EDUCATING MEDICAL PRACTITIONERS ABOUT MEDICAL BILLING: A SYSTEMATIC REVIEW OF THE LITERATURE.
2021
ABSTRACT
Introduction: The WHO has suggested the solution to leakage in health systems caused by waste, corruption and fraud is policing and prosecution. However, a growing body of evidence suggests leakage may not always be fraudulent or corrupt, with researchers suggesting medical practitioners may sometimes struggle to understand increasingly complex legal requirements around health financing and billing transactions, which may be improved through education. To explore this phenomenon further, we undertook a systematic review of the literature to identify the medical billing education needs of medical practitioners and whether those needs are being met.
Methods: Eligible records included English language materials published between 1 January 2000 and 4 May 2020, including empirical research, commentary, opinions and grey literature.

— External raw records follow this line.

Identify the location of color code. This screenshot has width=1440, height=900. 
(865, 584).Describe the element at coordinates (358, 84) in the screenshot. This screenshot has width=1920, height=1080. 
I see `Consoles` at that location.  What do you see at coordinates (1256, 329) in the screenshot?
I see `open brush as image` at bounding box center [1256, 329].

Results: We identified 74 records as directly relevant to the search criteria. Despite a comprehensive international search, studies were limited to three countries (Australia, Canada, U.S), indicating a need for further work internationally. The literature suggests the education needs of medical practitioners in relation to medical billing compliance are not being met and medical practitioners desire more education on this topic. Evidence suggests education may be effective in improving medical billing compliance and reducing waste in health systems and there is broad agreement amongst medical education stakeholders in multiple jurisdictions that medical billing should be viewed as a core competency of medical education, though there is an apparent inertia to act. Penalties for non-compliant medical billing are serious and medical practitioners are at risk of random audits and investigations for breaches of sometimes incomprehensible, and highly interpretive regulations they may never have been taught.
Conclusion: Despite acknowledged significance of leakage in health systems due to poor practitioner knowledge of billing practices, there has been very little research to date on education interventions to improve health system efficiency at a practitioner level.